## Required task
How many lines in the items below contain the word "dropdown"? Reply with the number only.

## Given records
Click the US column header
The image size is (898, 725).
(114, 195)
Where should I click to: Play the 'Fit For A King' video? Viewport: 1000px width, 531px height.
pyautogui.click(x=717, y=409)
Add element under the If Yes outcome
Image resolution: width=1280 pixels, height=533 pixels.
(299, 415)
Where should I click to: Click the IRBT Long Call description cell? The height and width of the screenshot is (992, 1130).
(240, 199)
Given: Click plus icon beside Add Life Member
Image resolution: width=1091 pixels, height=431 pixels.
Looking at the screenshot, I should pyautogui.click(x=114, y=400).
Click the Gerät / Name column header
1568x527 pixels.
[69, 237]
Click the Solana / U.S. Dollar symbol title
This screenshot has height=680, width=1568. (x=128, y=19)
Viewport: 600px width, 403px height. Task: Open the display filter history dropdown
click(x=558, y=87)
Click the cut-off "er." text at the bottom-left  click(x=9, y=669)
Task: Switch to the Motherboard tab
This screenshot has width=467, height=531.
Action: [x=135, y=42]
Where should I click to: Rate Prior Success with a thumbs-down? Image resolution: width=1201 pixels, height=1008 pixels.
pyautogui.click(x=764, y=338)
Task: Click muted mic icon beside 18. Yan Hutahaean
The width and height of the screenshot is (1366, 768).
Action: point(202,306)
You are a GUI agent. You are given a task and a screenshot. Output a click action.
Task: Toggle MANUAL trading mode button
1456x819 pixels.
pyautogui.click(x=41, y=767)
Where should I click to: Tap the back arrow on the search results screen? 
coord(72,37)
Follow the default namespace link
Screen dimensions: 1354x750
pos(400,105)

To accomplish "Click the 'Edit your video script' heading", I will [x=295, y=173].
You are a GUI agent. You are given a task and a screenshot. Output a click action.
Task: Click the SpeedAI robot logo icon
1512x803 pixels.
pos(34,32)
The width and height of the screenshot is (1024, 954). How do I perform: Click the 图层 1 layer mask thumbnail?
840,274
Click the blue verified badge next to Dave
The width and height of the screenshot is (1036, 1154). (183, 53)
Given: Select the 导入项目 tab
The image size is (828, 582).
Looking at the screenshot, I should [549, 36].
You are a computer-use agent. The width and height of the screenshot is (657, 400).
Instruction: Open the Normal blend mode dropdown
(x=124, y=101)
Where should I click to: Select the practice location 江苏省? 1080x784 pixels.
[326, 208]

## Result
2